» Data provided:

· · · · · · ·

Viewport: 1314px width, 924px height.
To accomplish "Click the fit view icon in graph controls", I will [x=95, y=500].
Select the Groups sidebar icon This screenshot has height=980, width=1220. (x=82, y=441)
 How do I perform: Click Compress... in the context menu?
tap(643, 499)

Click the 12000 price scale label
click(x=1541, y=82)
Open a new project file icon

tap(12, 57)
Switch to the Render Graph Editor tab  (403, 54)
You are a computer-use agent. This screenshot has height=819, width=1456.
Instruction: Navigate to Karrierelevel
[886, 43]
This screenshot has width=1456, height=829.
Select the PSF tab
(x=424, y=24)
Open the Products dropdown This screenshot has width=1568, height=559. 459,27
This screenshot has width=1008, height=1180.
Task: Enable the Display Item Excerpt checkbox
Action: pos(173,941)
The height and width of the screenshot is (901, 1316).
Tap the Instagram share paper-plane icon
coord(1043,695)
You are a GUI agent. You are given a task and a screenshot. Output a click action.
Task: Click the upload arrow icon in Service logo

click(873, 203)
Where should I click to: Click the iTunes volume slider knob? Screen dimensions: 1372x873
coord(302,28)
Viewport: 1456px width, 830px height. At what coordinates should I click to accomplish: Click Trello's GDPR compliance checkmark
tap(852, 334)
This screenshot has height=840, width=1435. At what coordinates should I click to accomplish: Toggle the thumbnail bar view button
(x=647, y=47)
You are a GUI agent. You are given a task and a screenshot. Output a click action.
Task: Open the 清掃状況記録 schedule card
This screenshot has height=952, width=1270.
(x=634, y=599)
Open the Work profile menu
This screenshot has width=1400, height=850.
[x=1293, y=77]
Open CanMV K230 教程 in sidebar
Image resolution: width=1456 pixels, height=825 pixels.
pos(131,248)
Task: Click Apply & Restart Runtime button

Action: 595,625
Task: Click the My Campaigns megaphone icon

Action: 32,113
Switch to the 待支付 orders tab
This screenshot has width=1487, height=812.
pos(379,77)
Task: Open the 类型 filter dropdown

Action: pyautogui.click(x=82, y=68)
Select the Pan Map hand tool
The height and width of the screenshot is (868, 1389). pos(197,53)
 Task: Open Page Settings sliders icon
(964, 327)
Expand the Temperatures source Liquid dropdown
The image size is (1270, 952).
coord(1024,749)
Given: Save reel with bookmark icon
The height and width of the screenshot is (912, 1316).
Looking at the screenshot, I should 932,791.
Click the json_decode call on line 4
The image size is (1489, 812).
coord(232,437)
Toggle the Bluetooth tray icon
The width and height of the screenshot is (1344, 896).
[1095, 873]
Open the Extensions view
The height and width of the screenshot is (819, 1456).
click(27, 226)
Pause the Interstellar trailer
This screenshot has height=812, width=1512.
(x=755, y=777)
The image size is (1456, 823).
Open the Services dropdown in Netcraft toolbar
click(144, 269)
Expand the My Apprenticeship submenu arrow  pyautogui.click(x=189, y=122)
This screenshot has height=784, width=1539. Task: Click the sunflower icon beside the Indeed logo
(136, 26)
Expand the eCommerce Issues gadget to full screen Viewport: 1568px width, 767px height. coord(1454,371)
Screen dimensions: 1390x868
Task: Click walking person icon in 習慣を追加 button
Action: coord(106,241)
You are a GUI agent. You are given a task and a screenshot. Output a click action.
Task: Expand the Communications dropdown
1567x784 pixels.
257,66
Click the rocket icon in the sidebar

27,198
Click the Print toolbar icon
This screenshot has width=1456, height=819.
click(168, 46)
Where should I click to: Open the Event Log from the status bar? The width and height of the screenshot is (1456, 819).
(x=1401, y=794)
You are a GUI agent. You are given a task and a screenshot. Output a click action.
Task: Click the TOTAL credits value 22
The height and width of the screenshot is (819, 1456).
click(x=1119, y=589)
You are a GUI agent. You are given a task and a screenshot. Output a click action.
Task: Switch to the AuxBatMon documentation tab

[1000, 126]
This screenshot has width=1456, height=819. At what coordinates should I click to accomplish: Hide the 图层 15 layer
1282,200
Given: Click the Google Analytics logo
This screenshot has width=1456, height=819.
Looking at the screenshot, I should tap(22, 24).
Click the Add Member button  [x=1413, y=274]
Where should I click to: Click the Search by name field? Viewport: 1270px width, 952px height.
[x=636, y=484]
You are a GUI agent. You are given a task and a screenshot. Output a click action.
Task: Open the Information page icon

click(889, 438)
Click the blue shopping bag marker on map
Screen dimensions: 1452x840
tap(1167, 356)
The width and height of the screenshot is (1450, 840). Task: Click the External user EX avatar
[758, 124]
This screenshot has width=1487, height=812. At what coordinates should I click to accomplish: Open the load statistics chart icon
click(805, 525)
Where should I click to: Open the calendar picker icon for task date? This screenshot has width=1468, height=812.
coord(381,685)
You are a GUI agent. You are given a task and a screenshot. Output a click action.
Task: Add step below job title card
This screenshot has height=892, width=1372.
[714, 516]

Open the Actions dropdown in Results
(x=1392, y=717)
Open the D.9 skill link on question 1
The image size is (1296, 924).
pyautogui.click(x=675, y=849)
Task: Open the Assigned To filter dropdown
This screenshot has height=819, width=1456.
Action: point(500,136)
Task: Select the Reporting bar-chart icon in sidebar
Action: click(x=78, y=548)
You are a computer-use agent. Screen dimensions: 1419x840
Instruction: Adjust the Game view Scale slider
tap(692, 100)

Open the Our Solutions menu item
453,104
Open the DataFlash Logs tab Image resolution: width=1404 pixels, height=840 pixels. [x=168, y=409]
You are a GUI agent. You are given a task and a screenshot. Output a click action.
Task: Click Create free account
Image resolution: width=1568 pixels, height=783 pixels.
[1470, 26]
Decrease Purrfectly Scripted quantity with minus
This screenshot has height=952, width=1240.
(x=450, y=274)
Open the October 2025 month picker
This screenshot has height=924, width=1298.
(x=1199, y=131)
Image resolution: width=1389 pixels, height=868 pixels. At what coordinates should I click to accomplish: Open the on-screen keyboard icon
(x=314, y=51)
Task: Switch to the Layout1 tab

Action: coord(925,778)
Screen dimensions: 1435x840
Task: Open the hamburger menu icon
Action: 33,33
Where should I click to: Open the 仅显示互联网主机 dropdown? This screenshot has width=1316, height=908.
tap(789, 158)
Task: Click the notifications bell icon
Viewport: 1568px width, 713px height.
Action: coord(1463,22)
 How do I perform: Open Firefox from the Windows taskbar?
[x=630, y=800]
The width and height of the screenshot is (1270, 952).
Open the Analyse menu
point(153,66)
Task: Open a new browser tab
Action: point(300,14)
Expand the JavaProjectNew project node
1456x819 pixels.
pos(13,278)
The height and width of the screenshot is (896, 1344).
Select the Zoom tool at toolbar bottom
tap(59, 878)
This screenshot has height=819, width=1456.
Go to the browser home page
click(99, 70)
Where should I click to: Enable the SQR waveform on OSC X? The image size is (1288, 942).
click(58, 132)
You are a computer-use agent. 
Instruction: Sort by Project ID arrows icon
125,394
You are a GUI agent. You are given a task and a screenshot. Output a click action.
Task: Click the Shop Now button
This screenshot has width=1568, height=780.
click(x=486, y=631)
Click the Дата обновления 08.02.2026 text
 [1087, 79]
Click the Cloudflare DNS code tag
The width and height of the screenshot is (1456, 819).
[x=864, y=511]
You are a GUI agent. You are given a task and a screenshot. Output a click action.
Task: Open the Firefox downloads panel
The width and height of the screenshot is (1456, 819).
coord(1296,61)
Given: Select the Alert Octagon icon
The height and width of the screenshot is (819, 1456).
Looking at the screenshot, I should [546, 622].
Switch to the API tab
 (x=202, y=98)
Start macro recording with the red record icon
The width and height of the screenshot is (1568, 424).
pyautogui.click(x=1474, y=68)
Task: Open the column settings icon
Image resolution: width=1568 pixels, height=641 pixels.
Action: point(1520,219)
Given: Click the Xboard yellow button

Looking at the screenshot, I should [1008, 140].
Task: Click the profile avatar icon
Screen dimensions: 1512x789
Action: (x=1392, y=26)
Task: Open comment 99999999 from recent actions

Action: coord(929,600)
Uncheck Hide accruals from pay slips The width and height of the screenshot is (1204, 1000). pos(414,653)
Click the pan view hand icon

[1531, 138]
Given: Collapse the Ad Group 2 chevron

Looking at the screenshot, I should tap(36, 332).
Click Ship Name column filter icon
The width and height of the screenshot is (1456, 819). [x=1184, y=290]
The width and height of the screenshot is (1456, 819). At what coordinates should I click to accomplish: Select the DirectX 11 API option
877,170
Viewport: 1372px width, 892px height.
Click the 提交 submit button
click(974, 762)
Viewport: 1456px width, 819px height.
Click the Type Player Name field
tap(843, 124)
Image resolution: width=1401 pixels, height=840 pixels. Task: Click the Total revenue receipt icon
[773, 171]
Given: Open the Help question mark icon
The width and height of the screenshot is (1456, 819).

· · · · · · ·

All lines that contain the word "card" should be copied from the listing.

» Answer space:
Task: Open the 清掃状況記録 schedule card
Task: Add step below job title card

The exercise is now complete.